Übernachtet habe ich dann im Hotel Medinek Old Town, dem gefühlt einzigen Gebäude der Nachkriegszeit im historischen Stadtzentrum. Das Hotel hat seine Ursprünge in der Ära des Kalten Kriege, hat aber alles, was man braucht. Und modernisiert wurde es übrigens auch. Besonders bemerkenswert war der überaus freundliche Empfang, man wollte sogar meine Fahrradtaschen hoch in mein Zimmer tragen (offenbar sah ich ziemlich fertig aus). Erst am anderen Morgen bemerkte ich, wie groß das Hotel eigentlich ist. Es kann gleich mehrere Reisegruppen aufnehen. Entsprechend munter ging es im Frühstückssaal zu, aber das Personal hatte alles im Griff. Ich kann das Hotel nicht nur wegen seiner Lagen, sondern auch wegen seiner reellen Preise empfehlen. Im Übrigen bietet das Hotel auch Pakete für Kurzurlauber an. Wer sich informieren möchte, klickt unter Hotel Medinek Old Town.

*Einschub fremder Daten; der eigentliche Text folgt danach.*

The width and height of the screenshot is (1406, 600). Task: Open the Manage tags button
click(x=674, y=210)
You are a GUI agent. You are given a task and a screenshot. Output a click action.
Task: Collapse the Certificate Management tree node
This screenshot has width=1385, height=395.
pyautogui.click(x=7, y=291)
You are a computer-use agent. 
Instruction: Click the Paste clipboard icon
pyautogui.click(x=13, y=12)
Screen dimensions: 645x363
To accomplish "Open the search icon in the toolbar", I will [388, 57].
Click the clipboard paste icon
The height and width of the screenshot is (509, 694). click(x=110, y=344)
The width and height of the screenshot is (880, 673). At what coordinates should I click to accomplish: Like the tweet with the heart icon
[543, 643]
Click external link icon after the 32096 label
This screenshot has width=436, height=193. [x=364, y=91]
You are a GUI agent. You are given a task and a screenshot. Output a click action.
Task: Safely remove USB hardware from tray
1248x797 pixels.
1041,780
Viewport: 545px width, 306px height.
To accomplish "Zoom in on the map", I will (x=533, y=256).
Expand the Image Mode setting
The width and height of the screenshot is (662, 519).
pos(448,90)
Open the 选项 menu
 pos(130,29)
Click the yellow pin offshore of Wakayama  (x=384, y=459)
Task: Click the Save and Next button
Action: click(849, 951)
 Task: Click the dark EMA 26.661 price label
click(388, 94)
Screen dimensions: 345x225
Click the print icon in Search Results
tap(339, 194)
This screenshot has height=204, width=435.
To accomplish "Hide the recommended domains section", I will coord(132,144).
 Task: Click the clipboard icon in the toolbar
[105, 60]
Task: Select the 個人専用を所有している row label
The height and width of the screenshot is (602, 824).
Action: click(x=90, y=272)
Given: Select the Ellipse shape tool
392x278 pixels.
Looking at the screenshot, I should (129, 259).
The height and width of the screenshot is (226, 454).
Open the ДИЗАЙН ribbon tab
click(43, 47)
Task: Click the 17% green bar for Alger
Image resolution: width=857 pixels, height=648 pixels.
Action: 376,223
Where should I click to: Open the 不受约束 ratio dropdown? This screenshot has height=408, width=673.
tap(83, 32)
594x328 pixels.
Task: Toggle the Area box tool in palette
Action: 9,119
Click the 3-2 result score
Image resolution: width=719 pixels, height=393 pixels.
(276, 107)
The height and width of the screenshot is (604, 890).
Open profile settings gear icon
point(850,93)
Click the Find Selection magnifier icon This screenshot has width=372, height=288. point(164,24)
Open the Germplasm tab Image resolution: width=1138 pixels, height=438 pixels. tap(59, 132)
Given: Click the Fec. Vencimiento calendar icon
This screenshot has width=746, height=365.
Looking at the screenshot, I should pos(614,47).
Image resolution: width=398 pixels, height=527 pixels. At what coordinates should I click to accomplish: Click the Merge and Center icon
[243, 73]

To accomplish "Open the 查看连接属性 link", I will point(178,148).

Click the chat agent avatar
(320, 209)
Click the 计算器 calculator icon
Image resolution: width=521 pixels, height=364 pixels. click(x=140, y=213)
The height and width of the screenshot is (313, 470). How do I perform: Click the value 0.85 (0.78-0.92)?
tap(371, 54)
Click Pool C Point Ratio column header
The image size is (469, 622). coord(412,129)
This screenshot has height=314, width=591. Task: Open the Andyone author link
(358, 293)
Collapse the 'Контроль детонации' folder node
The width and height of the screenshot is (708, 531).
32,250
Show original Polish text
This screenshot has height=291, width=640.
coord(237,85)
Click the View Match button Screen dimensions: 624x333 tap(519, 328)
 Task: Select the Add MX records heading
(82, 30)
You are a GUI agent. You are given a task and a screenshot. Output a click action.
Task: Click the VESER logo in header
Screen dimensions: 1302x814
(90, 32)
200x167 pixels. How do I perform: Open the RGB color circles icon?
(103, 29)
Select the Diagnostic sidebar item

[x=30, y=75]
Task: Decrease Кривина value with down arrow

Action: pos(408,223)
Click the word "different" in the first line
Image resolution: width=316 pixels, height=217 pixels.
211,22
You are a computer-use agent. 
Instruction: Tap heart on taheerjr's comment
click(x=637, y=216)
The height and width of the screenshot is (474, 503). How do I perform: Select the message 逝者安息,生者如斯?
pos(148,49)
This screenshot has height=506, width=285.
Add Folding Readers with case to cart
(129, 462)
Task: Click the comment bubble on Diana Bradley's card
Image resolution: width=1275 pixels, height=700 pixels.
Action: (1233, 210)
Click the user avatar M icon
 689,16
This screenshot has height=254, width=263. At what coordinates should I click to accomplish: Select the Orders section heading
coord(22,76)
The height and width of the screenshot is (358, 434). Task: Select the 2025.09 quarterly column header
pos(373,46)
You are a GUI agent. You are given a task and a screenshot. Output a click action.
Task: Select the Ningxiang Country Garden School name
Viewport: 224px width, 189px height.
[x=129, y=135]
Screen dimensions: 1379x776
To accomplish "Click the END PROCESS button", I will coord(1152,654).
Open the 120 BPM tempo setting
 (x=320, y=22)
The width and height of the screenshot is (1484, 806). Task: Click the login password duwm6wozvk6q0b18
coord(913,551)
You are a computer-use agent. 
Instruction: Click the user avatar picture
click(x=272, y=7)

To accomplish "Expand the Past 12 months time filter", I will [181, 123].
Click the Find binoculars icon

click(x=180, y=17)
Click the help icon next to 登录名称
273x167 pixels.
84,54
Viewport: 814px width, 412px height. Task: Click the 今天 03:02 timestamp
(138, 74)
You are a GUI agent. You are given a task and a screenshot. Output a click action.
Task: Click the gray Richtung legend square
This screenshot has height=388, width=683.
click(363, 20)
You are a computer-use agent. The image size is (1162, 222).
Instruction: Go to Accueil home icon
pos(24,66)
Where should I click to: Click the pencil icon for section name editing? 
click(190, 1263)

Weil das Restaurant des Hotels bei meiner Ankunft bereits geschlossen hatte, ging ich zum Italiener direkt gegenüber. Chef war übrigens ein "echter" Italiener. Ich hatte den Eindruck, dass es Italienern in Böhmen sehr gut gefällt. Gefühlt gibt es in jeder Stadt gleich mehrere Restaurants mit italienischer Küche.